Track One Prioritized Examination and Recent Changes That Now Allow for Delayed Submission of Certain Track One Submission Requirements
The US Patent and Trademark Office’s Track One Prioritized Examination program was implemented as part of the America Invents Act in a final rule published on September 23, 2011. The Track One program allows for an applicant of a U.S. utility or plant patent application to obtain a final disposition within 12 months. In other words, Track One is a means to “fast track” patent prosecution with the US Patent and Trademark Office.
At its onset, the Track One program required for applicants to meet certain requirements. Specifically, in order to successfully file for Track One, in the past, upon filing of the application, the inventor’s oath or declaration must be filed and all required fees must be paid at the time of filing. Further, the program initially required that an application must have no more than four independent claims, no more than thirty total claims, and must have no multiple dependent claims. If any of these requirements were not met, under the original program, the Track One Request by the applicant would be denied outright.

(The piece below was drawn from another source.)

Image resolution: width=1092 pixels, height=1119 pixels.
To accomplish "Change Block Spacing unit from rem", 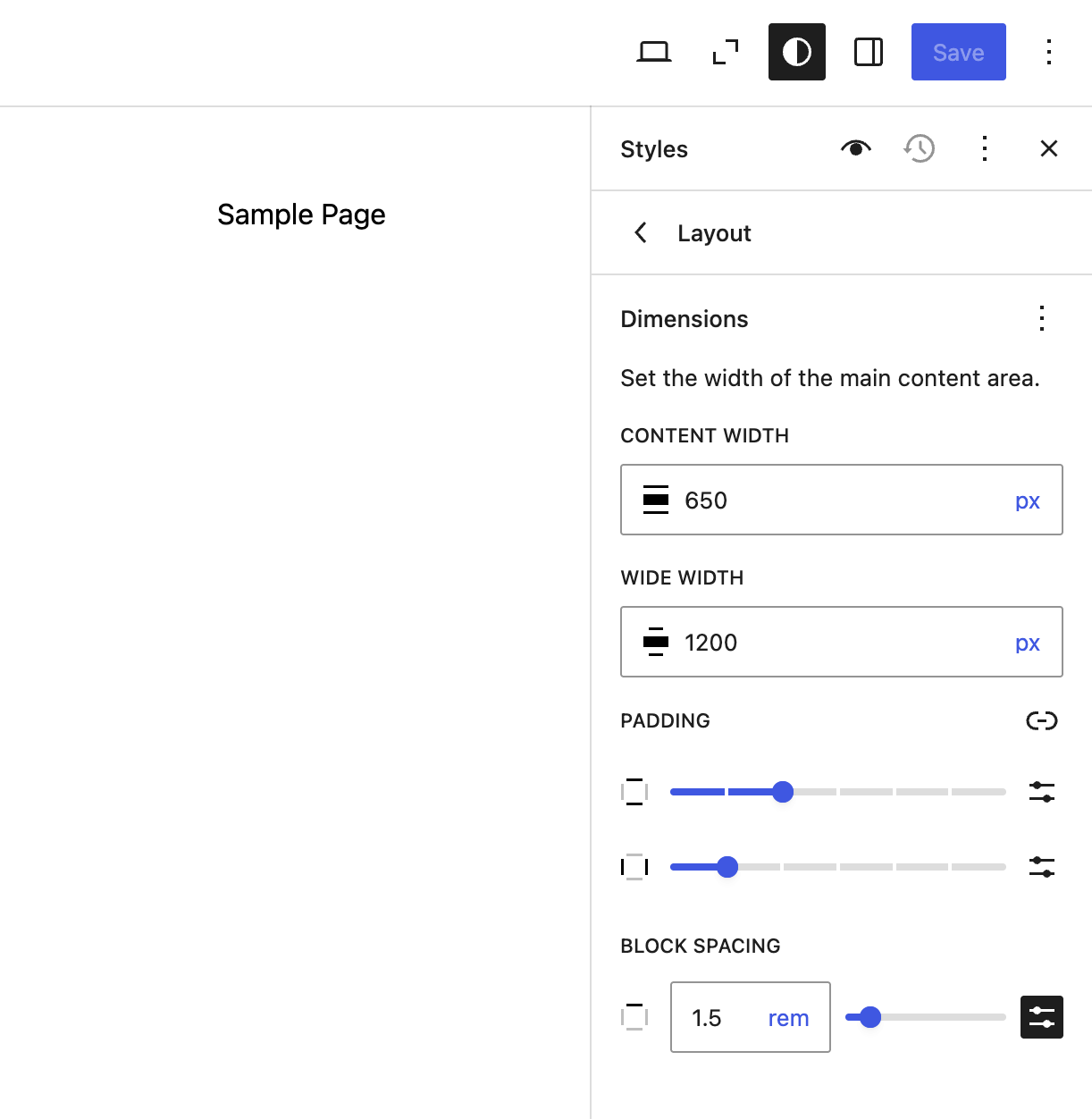I will pyautogui.click(x=787, y=1017).
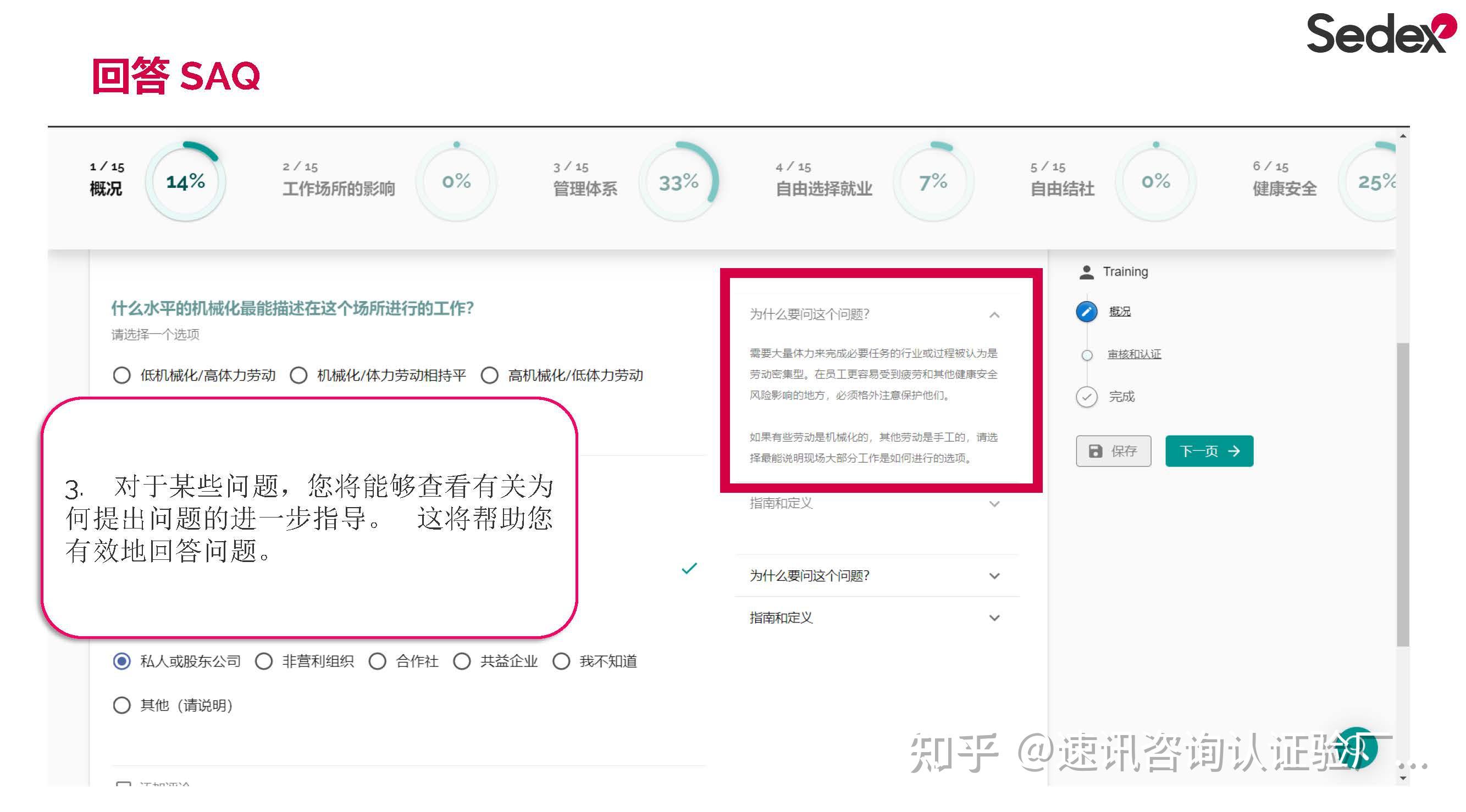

On November 14, 2014, a final rule changed the Track One program significantly. The submission of an inventor’s oath and declaration may be postponed and filed after the filing date of the application, if an executed application data sheet (ADS) is filed with the original patent application filing. Further, the final rule states that if an application has more than four independent claims, more than thirty total claims, or has multiple dependent claims, the applicant is given a non-extendible period of 30 days to amend or cancel claims in order to meet this requirement. Finally, the final rule further states that excess claim fees and application size fees are not required to be paid at the filing date of the application. Instead, the applicant will be given more time to pay the fees as set forth in a fee deficiency notice after the filing of the application.
As a best practices tip, even though the November 14, 2014 final rule relaxes the Track One submission requirements, it is best to meet all the requirements of Track One program at the time of filing the application, so as not to delay the prosecution of a Track One application and to hopefully meet the stated goal of a final disposition within 12 months. But, in the event that certain requirements cannot be met at the time of filing, it is gratifying to know that an applicant’s Track One request will not be summarily dismissed thanks to the final rule. Instead, the applicant will have an opportunity to cure the defects in his or her filing.